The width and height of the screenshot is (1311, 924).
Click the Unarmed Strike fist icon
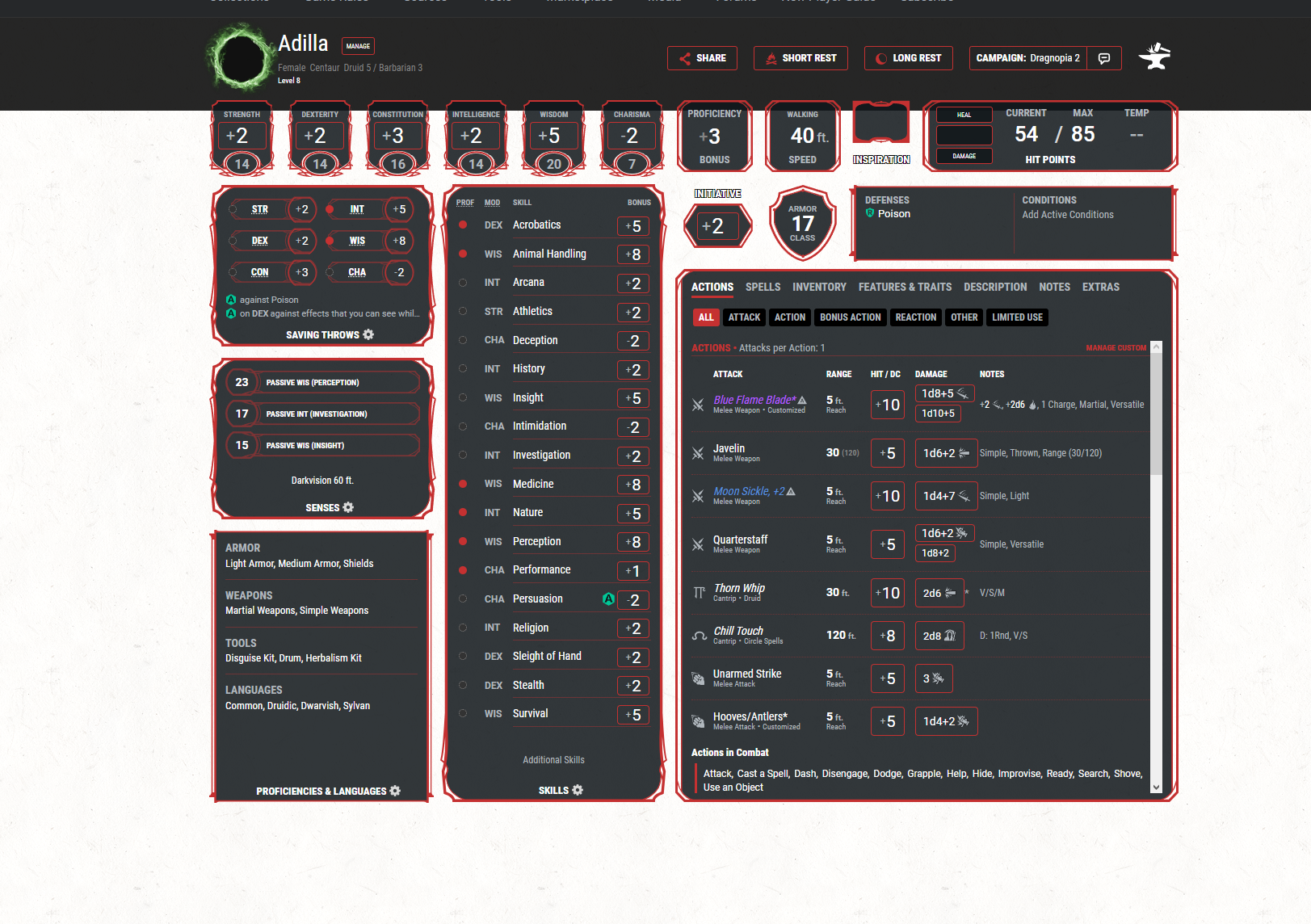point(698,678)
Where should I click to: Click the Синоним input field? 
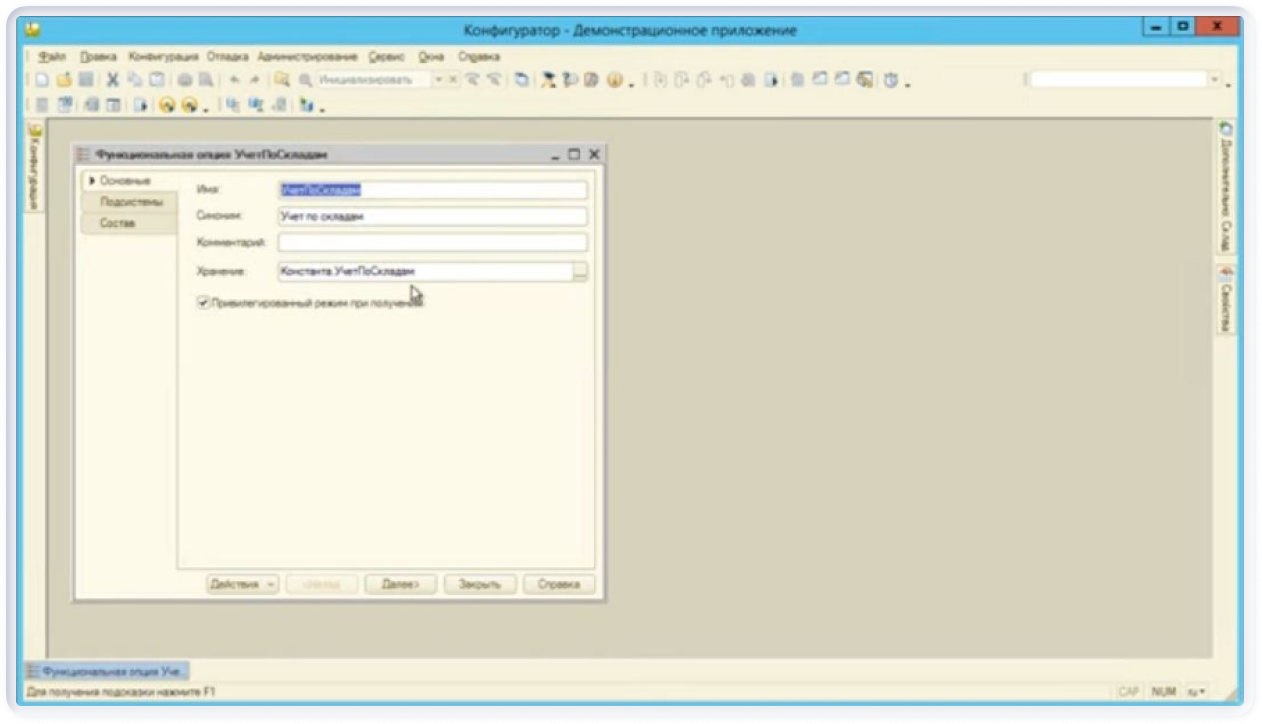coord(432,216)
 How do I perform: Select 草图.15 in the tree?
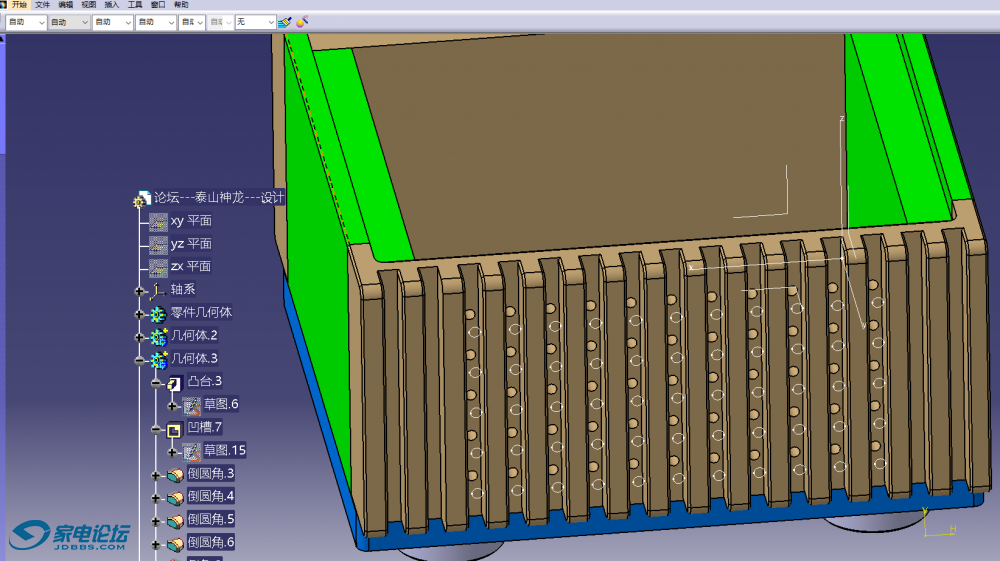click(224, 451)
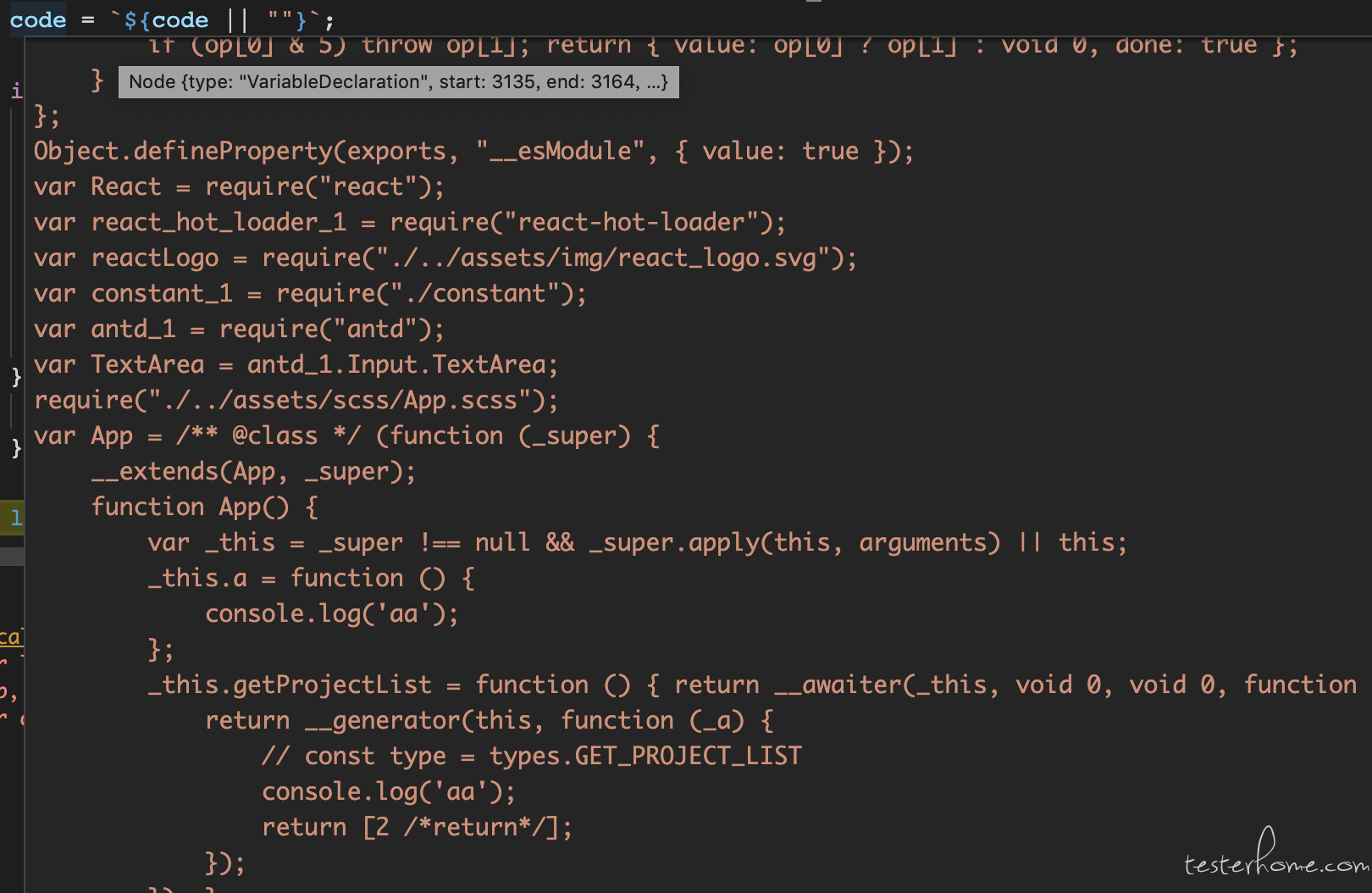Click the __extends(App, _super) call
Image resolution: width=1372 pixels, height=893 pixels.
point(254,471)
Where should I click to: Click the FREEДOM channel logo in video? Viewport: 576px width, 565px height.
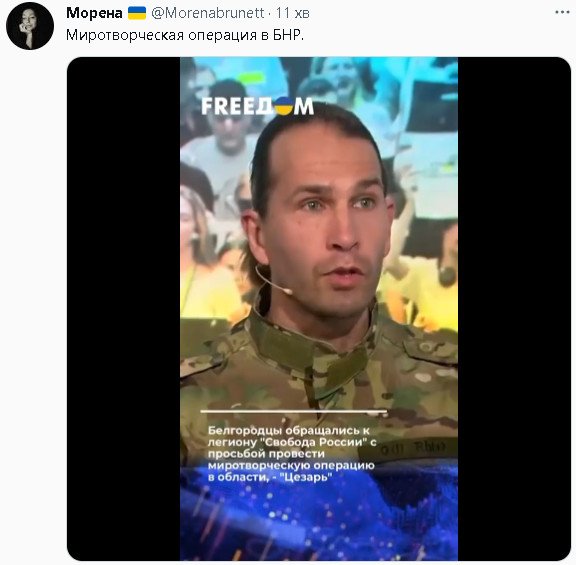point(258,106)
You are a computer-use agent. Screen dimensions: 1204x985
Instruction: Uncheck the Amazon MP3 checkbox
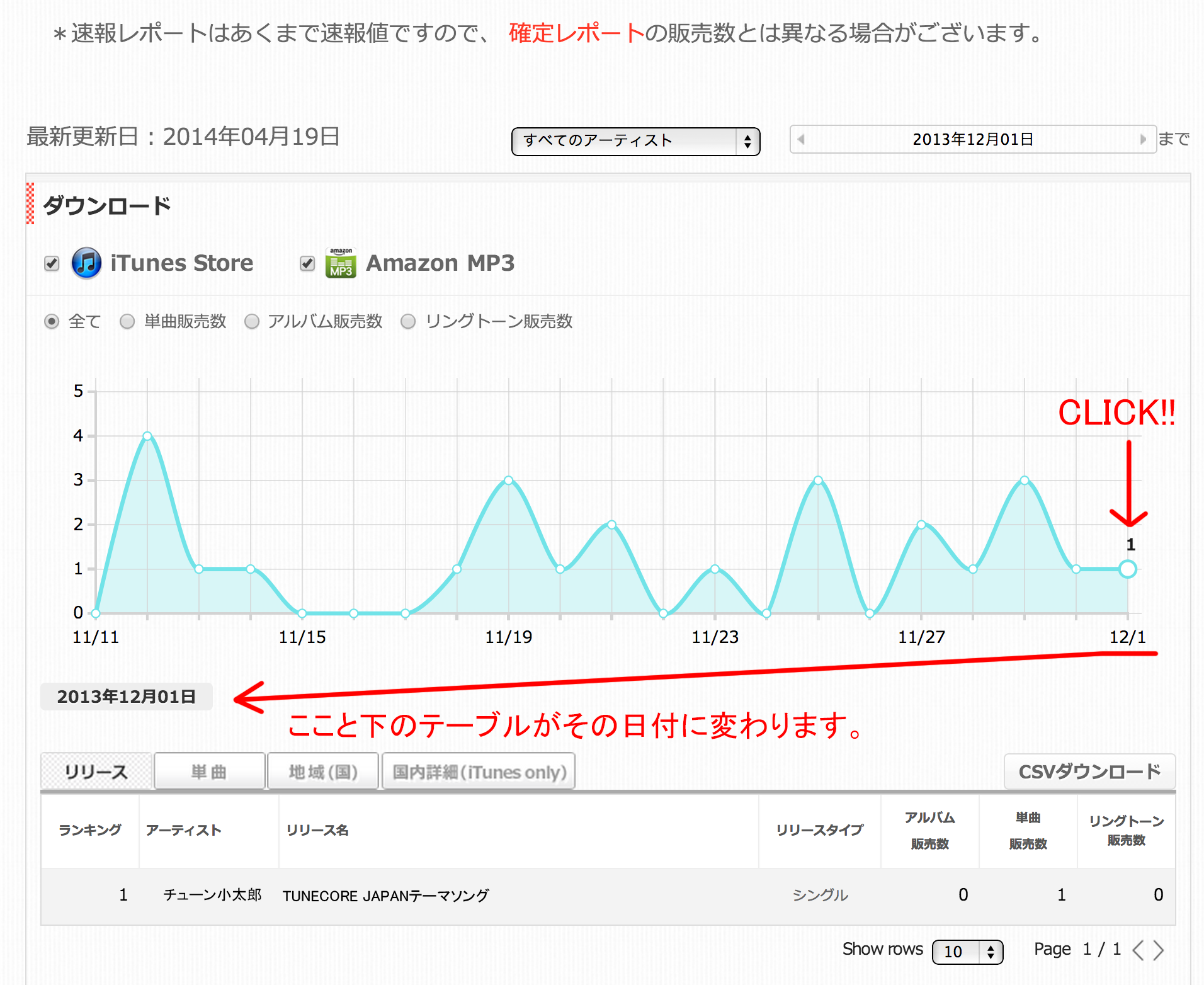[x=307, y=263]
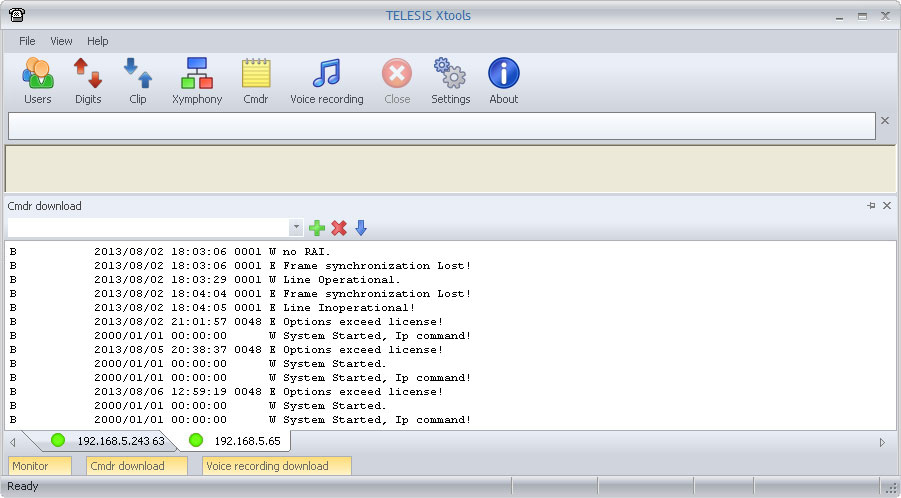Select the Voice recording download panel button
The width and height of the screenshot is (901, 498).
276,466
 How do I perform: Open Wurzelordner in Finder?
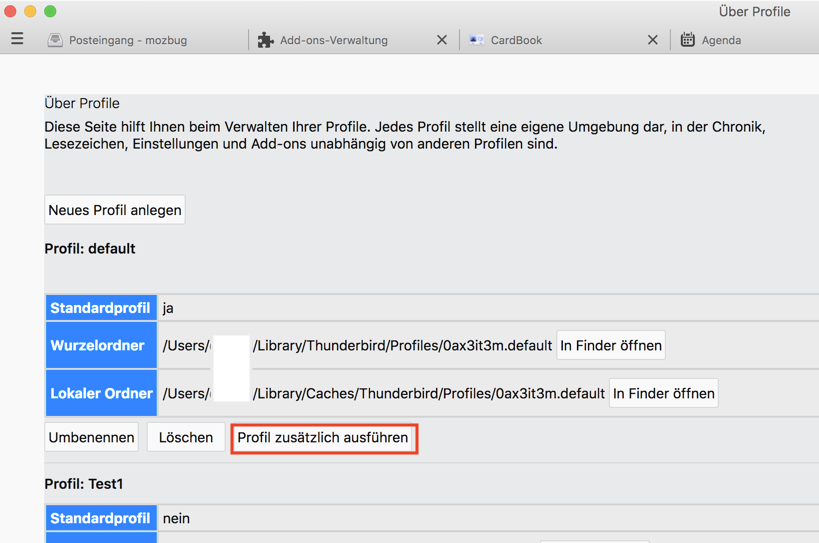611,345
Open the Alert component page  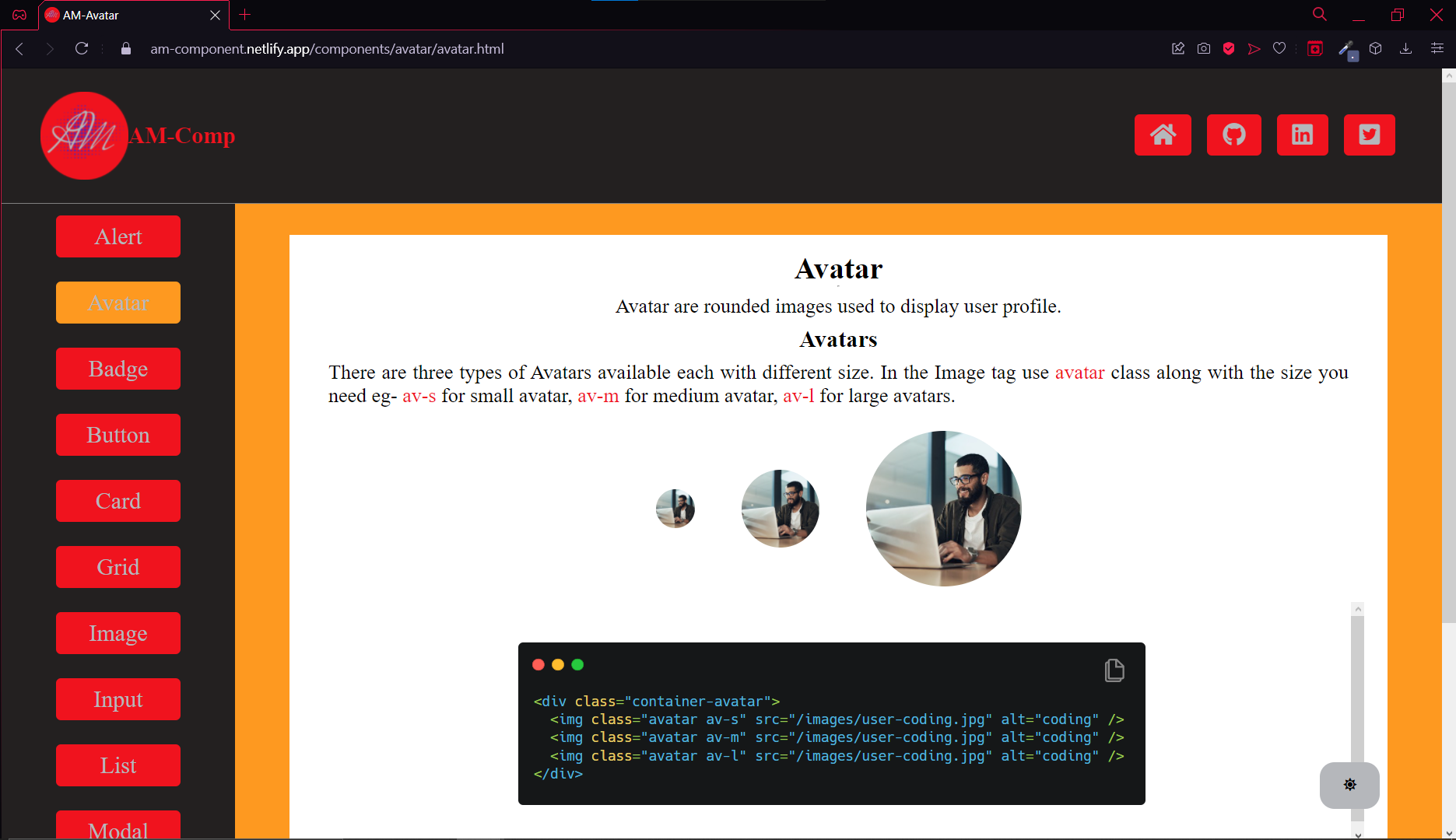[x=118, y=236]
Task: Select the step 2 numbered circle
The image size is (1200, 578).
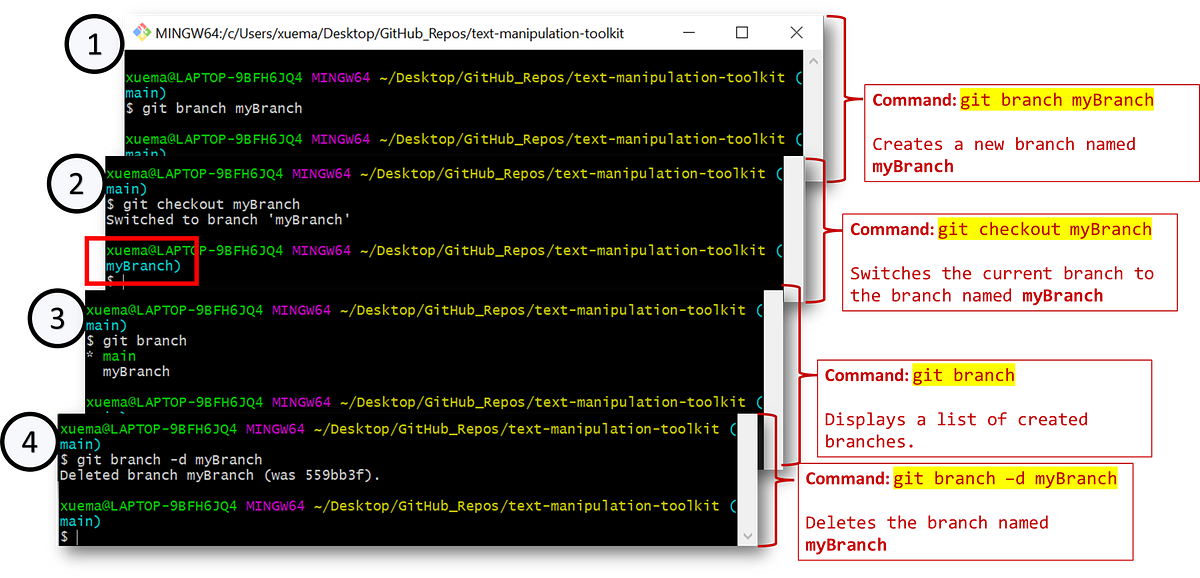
══════════════════════════════
- What you have to do -
Return the lines above, word for word, from the line that contains "Where should I click to: Click the Синоним" through the line that contains "point(254,471)", both included, and omit the pictures from your answer.

- Problem solution -
Where should I click to: Click the Синоним input field? 
coord(432,216)
 How do I perform: Select 草图.15 in the tree?
click(224, 451)
Click the __extends(App, _super) call
Image resolution: width=1372 pixels, height=893 pixels.
point(254,471)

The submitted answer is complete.